■ Stated problem ■
Copy the items from the line with "Where should I click to: Click the Fast" through the line with "tap(132, 110)", swapping "speaker" for "network" and changing nothing else.
## start Provided records
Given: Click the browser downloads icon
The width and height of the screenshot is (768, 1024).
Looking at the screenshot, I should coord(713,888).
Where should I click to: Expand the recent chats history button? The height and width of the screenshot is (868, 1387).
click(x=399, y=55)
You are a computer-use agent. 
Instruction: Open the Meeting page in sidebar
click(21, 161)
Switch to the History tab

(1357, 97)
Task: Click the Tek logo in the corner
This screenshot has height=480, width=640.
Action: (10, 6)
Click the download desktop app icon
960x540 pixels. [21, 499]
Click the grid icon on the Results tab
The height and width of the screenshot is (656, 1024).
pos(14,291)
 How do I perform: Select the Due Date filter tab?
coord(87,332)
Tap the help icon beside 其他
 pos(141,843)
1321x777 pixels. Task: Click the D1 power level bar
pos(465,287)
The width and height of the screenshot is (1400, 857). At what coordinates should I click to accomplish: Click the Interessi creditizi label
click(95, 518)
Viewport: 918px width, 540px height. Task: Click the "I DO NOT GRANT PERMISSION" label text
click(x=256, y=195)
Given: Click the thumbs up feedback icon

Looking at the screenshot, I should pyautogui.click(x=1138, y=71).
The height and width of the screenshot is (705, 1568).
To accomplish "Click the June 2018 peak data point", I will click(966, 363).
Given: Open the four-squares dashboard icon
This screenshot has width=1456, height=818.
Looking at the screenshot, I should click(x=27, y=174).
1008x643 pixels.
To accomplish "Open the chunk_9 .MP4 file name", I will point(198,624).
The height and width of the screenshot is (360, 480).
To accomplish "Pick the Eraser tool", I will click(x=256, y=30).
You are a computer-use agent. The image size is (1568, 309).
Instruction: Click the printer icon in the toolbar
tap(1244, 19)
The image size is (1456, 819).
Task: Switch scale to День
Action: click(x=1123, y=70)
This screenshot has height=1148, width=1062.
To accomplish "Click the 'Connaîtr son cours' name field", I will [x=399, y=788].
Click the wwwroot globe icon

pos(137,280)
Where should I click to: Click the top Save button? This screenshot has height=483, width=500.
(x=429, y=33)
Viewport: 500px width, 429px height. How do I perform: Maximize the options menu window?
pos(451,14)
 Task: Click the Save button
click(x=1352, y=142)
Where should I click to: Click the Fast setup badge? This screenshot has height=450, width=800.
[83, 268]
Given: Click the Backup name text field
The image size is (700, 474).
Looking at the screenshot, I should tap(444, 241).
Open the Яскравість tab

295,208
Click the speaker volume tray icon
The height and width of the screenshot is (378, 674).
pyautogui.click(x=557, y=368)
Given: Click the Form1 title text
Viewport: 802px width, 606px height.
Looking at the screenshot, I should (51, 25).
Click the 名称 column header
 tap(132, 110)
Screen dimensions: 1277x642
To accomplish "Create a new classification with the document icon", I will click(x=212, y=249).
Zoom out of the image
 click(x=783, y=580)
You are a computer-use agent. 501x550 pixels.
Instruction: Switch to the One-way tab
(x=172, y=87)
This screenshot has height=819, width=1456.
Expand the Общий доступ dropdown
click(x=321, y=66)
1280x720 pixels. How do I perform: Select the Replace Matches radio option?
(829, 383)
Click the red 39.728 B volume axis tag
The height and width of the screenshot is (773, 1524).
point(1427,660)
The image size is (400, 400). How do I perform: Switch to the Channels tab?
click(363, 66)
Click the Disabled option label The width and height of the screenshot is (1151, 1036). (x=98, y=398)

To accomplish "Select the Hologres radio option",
## end Provided records
■ Solved exercise ■
Where should I click to: Click the Fast setup badge? This screenshot has height=450, width=800.
[83, 268]
Given: Click the Backup name text field
The image size is (700, 474).
Looking at the screenshot, I should tap(444, 241).
Open the Яскравість tab

295,208
Click the network volume tray icon
The height and width of the screenshot is (378, 674).
pyautogui.click(x=557, y=368)
Given: Click the Form1 title text
Viewport: 802px width, 606px height.
Looking at the screenshot, I should (51, 25).
Click the 名称 column header
 tap(132, 110)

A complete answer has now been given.